Mammograms, such as the one shown here, were used to measure the effects of the drug exemestane in a Lombardi Comprehensive Cancer Center study. In addition to preventing breast cancer, the drug also appears to reduce breast density in high-risk postmenopausal women.

May 17, 2011 – An ongoing study at Georgetown’s Lombardi Comprehensive Cancer Center shows that a drug that may prevent breast cancer in high-risk postmenopausal women also appears to reduce mammographic breast density in that group of women.

Having dense breast tissue is considered one of the strongest predictors of breast cancer.

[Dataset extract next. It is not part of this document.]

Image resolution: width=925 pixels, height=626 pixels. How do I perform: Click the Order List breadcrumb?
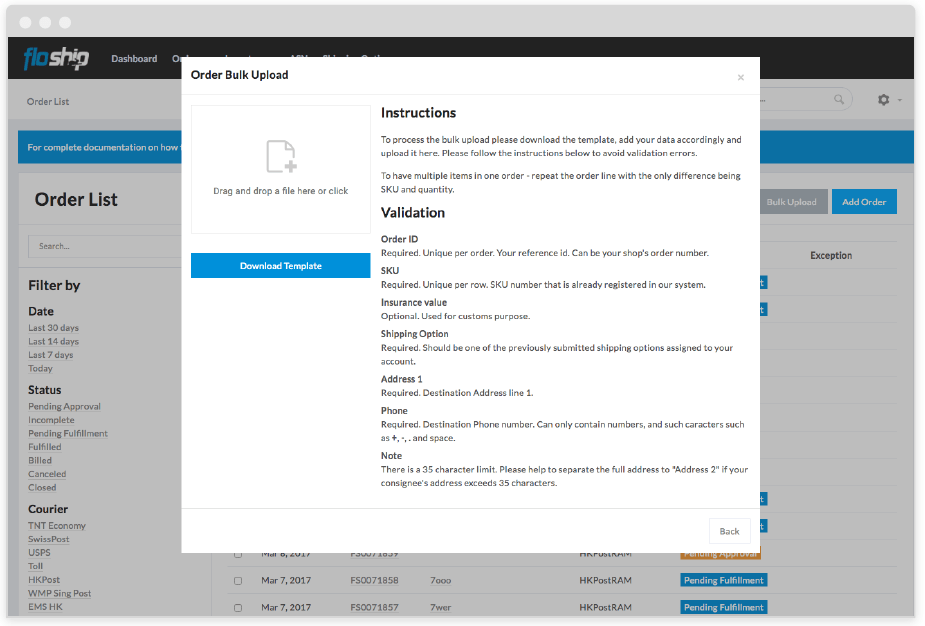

The study, a joint project between Lombardi and the Center for Cancer Research at the National Cancer Institute, examines the effect of exemestane (Aromasin®) on breast density.

Density Decrease

“Overall, we saw a 7 percent decrease in mammographic density among the women,” said Dr. Jennifer Eng-Wong, an assistant professor at Lombardi, a part of Georgetown University Medical Center.

Eng-Wong, the lead study author, refers to a preliminary analysis conducted for the first 23 (of 42) participants in the study. Mammograms were taken before the women began taking exemestane and one year after treatment started, with breast density compared between the two mammograms for each woman.

“Previous studies with [this type of medication] have not shown a significant decline in mammographic density, and differences in result may be due to duration of treatment or baseline characteristics of the study population,” Eng-Wong said.

Treatment Options

The doctor explained the earlier studies with tamoxifen, an FDA-approved drug designed to reduce breast cancer in high-risk women, also showed a reduction in breast density with that medication. In those studies, a 10 percent drop in breast density correlated with a 50 percent drop in beast cancer.

But tamoxifen has rare yet serious side effects, resulting in a need for other treatment options such as exemestane.

Other authors of the study include doctors Claudine Isaacs, Robert Warren, Philip Cohen and Celia Byrne of Lombardi, as well as NCI authors David Venzon, Suparna Wedam, Jo Anne Zujewski and Larissa Korde.

The NCI Intramural Research Program and Lombardi funded the research.